Tether Under Possible Investigation
The Wall Street Journal reports that Tether, the massive offshore stablecoin issuer, is under criminal investigation for money laundering-related offenses. As the heads of Tether rightly point out, this is a bit odd, since they have been blocking and suspending accounts at the request of U.S. and other governments for years. Tether is not a “cryptocrrency” in the predominant sense: the tokens are tracked on a blockchain, but are backed by off-chain funds (held by Cantor Fitzgerald) and Tethers can be easily censored by the issuer.

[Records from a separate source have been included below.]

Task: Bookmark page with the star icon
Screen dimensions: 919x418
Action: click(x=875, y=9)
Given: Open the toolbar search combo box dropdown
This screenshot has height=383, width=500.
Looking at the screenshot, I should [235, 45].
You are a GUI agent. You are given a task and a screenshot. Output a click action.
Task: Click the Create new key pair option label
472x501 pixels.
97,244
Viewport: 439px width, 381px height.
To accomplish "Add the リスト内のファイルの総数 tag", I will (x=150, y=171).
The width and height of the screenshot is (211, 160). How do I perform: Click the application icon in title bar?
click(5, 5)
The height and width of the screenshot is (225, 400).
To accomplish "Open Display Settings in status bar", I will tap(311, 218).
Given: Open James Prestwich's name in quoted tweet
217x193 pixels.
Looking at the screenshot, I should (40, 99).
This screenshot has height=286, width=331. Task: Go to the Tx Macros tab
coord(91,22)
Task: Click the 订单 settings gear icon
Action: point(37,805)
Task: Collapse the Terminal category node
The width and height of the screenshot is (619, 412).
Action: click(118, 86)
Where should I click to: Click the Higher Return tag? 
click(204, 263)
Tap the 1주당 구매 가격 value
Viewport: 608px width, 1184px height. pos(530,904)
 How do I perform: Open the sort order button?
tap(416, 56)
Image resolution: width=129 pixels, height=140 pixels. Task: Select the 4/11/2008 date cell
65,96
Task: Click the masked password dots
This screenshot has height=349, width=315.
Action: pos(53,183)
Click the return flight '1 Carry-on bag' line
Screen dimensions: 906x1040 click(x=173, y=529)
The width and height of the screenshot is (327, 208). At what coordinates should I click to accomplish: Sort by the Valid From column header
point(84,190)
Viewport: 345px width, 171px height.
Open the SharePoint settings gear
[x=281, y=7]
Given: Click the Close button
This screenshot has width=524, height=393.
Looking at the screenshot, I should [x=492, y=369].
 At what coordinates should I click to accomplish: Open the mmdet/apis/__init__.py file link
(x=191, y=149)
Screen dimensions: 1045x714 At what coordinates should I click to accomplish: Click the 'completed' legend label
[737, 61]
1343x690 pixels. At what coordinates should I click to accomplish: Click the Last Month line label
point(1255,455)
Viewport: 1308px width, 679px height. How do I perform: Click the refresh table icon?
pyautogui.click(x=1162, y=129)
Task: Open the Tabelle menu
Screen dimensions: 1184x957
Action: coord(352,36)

Redditors are using Irony to Trick Data Scrapers
“Thinking LLMs are intelligent is proof of your own ignorance”, part one million:
London-based Redditors have begun intentionally spamming food subs with fake endorsements of an apparently either terrible or just gauche tourist trap called the Angus Steakhouse. With easily detectable irony, they’re waxing poetic that it’s the “perfect place for an influencer. Top notch beef from Angus, what a guy.”
Of course, any human of reasonable intelligence can tell what’s happening here, but not the LLMs that Google is using to construct its AI results. And indeed, according to Ars Technica, the Angus Steakhouse-related shitposts are starting to influence Google results.
Police Were Called on Ryan Coogler for Withdrawing Money from His Own Bank
Shocking video from a 2022 incident resurfaced on Twitter last week, and it’s worth absorbing. The Bank of America teller may have jumped to conclusions, apparently based on Coogler handing her a written note … along with appropriate ID.
But the real dingbats here were clearly the cops: According to a 2022 writeup from the New York Times, Coogler’s driver and passenger both told the police who he was before they entered the bank and then cuffed Coogler. BofA of course later apologized. Hopefully Coogler no longer banks there.
Further Reading
Buy Payphones and Retire
I’ve only just discovered the newsletter “Computers are Bad,” but based on both the name and this article about payphone investment pyramid schemes in the ‘90s, I would describe it as a “strong buy.”
The essence of the scam was that, after phone deregulation, private companies could set up their own payphones. Shady operators leveraged the opportunity to sell phones to investors who would collect the revenue. Except that in many cases, such as that of Atlanta’s Charles Edwards, the phones didn’t really exist, and the “investments” were actually going into a pyramid scheme. Great, great work here by j.b. crawford.
Anatomy of a Run: the Terra Luna Crash
Sweden’s central Riksbank has published a research report detailing the mechanics and circumstances of the Terra Luna blowup, by Jiageng Liu, Igor Makarov, and Antoinette Schoar, of MIT and the LSE. I obviously have a stake here, since my reporting helped expose the core flaws of the system, and this writeup seems very thorough, including citing reams of theoretical work on why the core mechanism of the UST stablecoin was a bad joke. At the very least, this is a great resource for its many citations of up-to-the minute academic finance research on stablecoins and other topics.
There’s also some genuine insight here - above all, that despite the transparency of the blockchain, sophisticated investors did much better on the Luna trade than average punters. In substance, that’s because clowns like Galaxy Digital’s Mike Novogratz knew that UST was a bomb waiting to go off, essentially lied about their enthusiasm for it, then sold their holdings before the plebs they’d dumped on got vaporized in the unwind.